An iodized salt contains 0.5% of Nal. A person consumes 3 gm of salt everyday. The number of iodide ions going into his body everyday is

To solve the problem step by step, we will follow these calculations: ### Step 1: Calculate the amount of NaI in the salt consumed Given that the iodized salt contains 0.5% NaI and a person consumes 3 grams of salt daily, we can find the amount of NaI in the consumed salt. \[ \text{Amount of NaI} = \left( \frac{\text{Percentage of NaI}}{100} \right) \times \text{Amount of salt consumed} \] \[ \text{Amount of NaI} = \left( \frac{0.5}{100} \right) \times 3 \, \text{g} = 0.015 \, \text{g} \] ### Step 2: Calculate the number of moles of NaI Next, we need to calculate the number of moles of NaI. The molecular weight of NaI can be calculated as follows: - Atomic weight of Na (Sodium) = 23 g/mol - Atomic weight of I (Iodine) = 126.9044 g/mol - Molecular weight of NaI = 23 + 126.9044 = 149.9044 g/mol (approximately 150 g/mol) Now, we can calculate the number of moles of NaI: \[ \text{Number of moles of NaI} = \frac{\text{Mass of NaI}}{\text{Molecular weight of NaI}} = \frac{0.015 \, \text{g}}{150 \, \text{g/mol}} = 0.0001 \, \text{mol} \] ### Step 3: Calculate the number of molecules of NaI Using Avogadro's number (approximately \(6.022 \times 10^{23}\) molecules/mol), we can find the number of molecules of NaI: \[ \text{Number of molecules of NaI} = \text{Number of moles} \times \text{Avogadro's number} \] \[ \text{Number of molecules of NaI} = 0.0001 \, \text{mol} \times 6.022 \times 10^{23} \, \text{molecules/mol} \approx 6.022 \times 10^{19} \, \text{molecules} \] ### Step 4: Calculate the number of iodide ions Since each molecule of NaI produces one iodide ion (I^-), the number of iodide ions will be equal to the number of molecules of NaI: \[ \text{Number of iodide ions} = \text{Number of molecules of NaI} \approx 6.022 \times 10^{19} \, \text{iodide ions} \] ### Final Answer The number of iodide ions going into the person's body every day is approximately \(6.022 \times 10^{19}\). ---

• **RECORDED INFORMATION**:

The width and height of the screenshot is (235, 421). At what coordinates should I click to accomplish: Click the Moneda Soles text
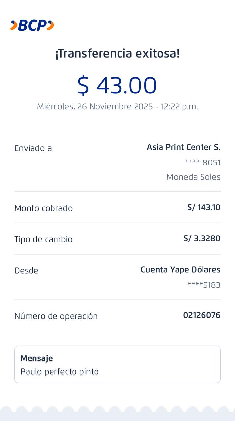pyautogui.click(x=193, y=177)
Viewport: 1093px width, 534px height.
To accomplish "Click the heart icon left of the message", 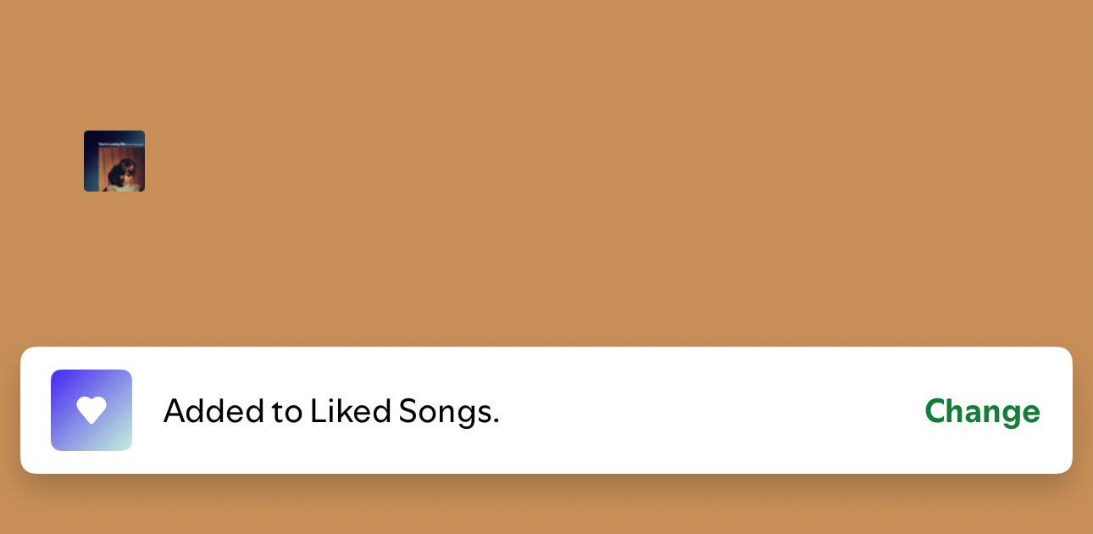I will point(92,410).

• **GIVEN INSTRUCTION**:
In the iodized salt solution, how many grams of NaI does the person take in each day with 3 grams of salt?

• **RESPONSE TO THIS TASK**:
0.015 grams of NaI.